Incidentally, besides cooling water, it also requires new energy which accounts for many of the 100 recently proposed natural gas plants.
Enter AI. For the moment leave aside the question, “Is AI a real thing?” What it is for sure is a speculative bubble. When investors of capital run out of real, productive enterprises they run for the next best thing, speculation.
So the Legislature speculated $20 billion for water to grow a speculative industry, the product of which is artificially intelligent speculation on a speculative investment, bitcoin.
Mark Twain said it best. There are two times not to speculate: when you can’t afford it and when you can.
One more point regarding this tragedy of the Lege and the Guv. What the Lege did not pass, for example, were several bills to reduce the “forever chemicals” linked to cancer and infertility, and showing up in our water. What the Guv did veto was $60 million for summer lunches and snacks for 3.75 million lower-income kids. Talk about your Soup Nazis.

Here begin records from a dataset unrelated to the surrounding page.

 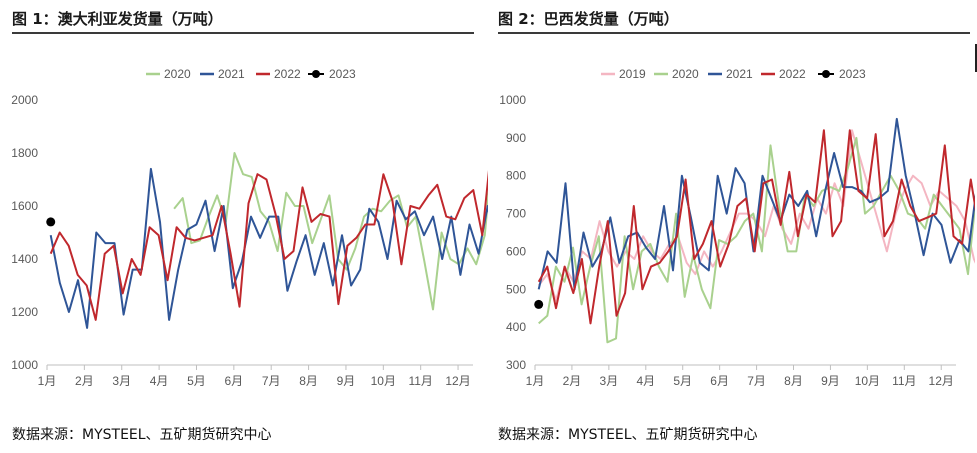 I want to click on y-tick-label: 2000, so click(x=24, y=100).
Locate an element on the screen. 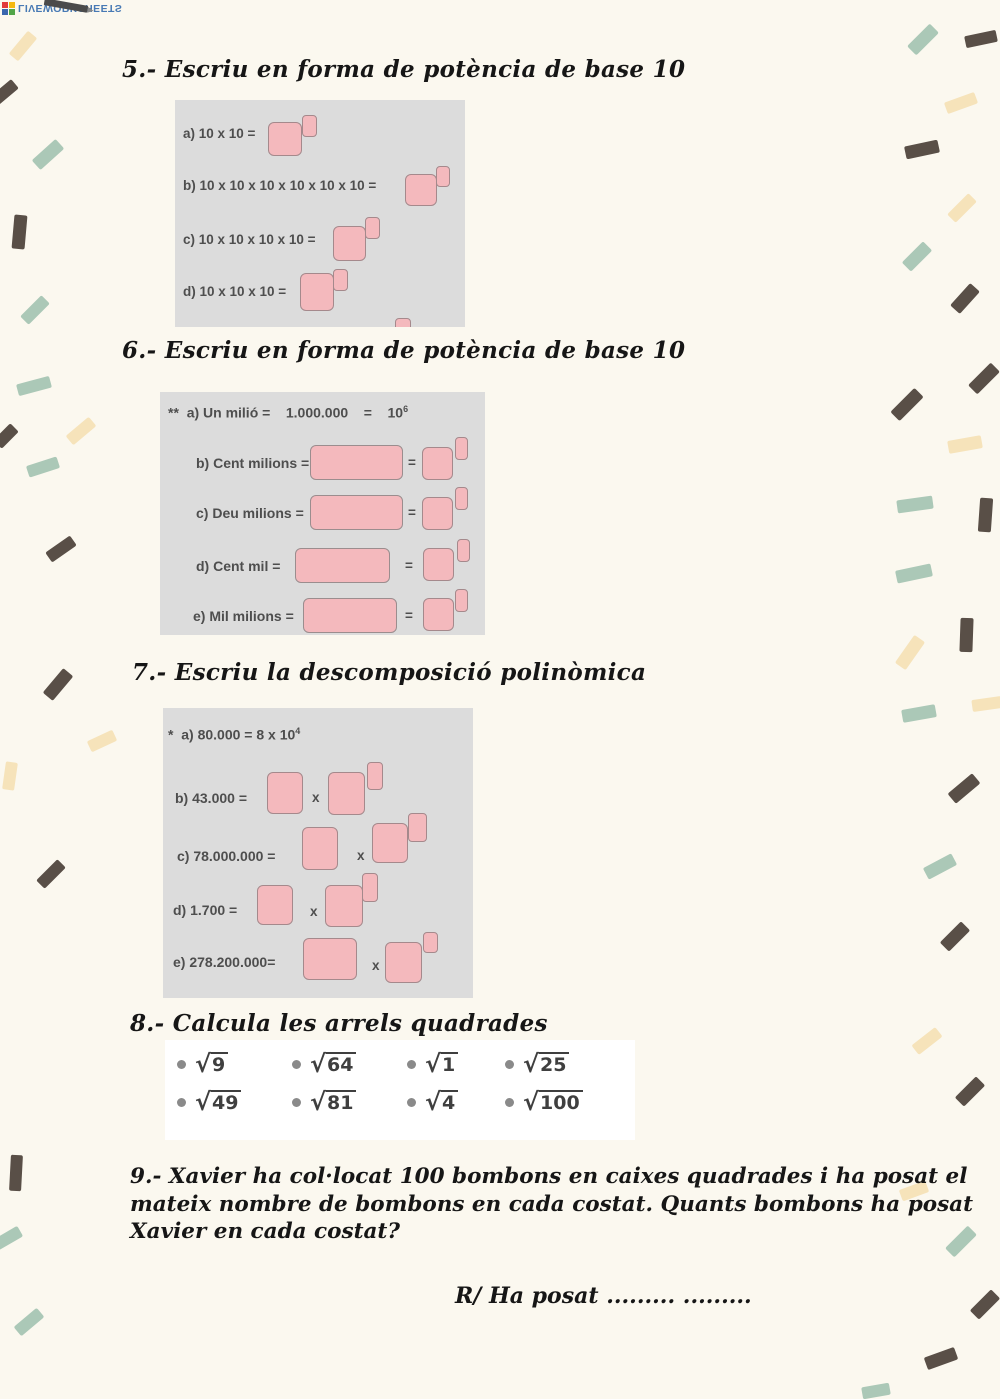  exercise7-item-e: e) 278.200.000= is located at coordinates (224, 962).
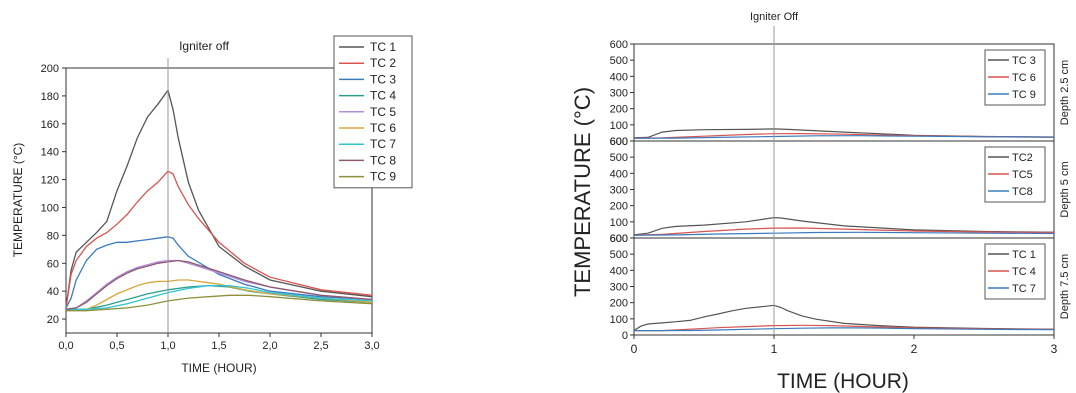 This screenshot has height=393, width=1076. Describe the element at coordinates (50, 208) in the screenshot. I see `left-y-tick-label: 100` at that location.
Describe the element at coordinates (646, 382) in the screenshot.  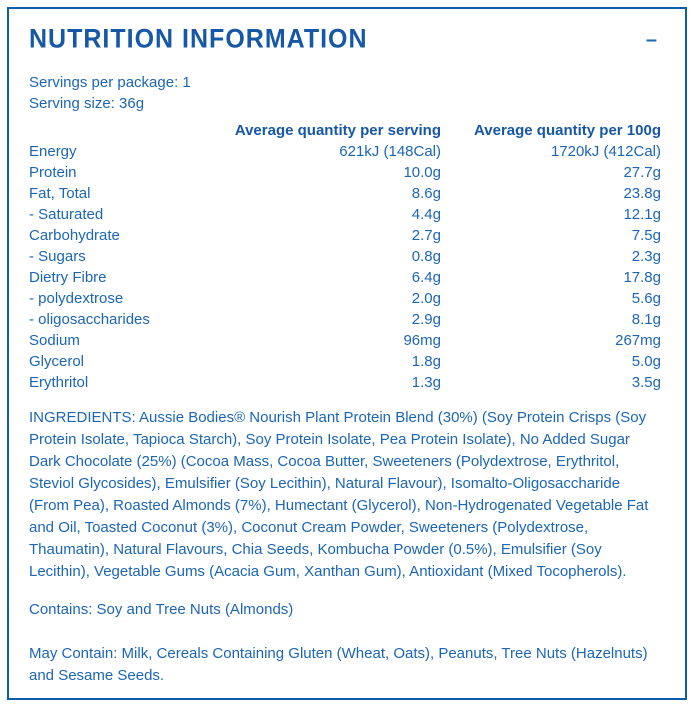
I see `row-per-100g: 3.5g` at that location.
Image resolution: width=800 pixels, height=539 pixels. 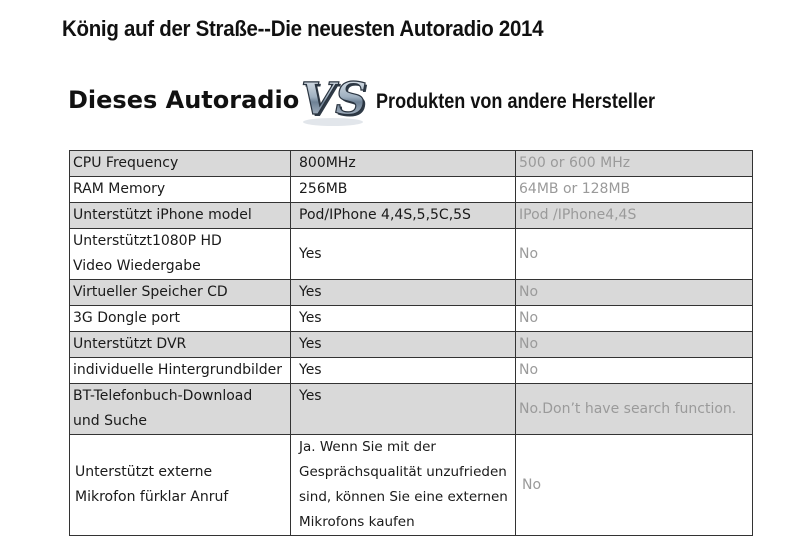 I want to click on feature-cell: Virtueller Speicher CD, so click(x=180, y=292).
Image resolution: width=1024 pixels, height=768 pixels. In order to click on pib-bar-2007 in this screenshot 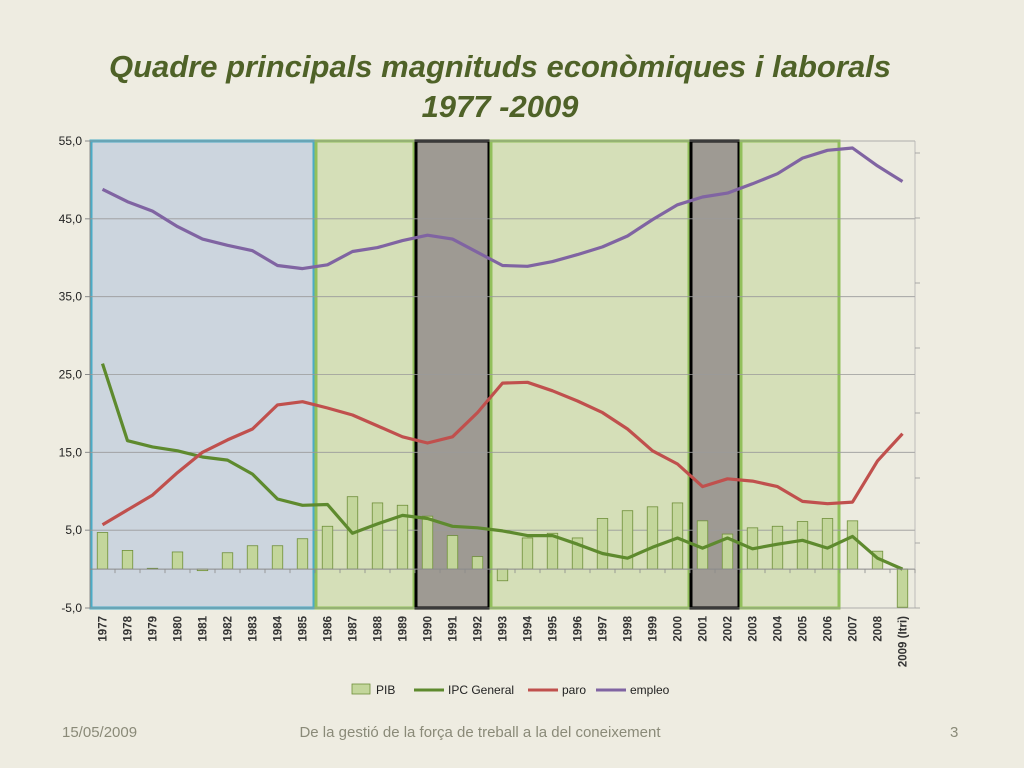, I will do `click(852, 545)`.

Not to mention that Republican death panel in D.C., working overtime to obliterate public health and increase hunger.
Take heart anyway. The Guv also vetoed the bill killing the THC (the marijuana version of nearbeer) industry. THC regulation leads off the July special session. So we can look forward to a new play. A comedy this time. What could be funnier than Republicans calling each other stoners?
Tom Denyer is a Bandera County resident.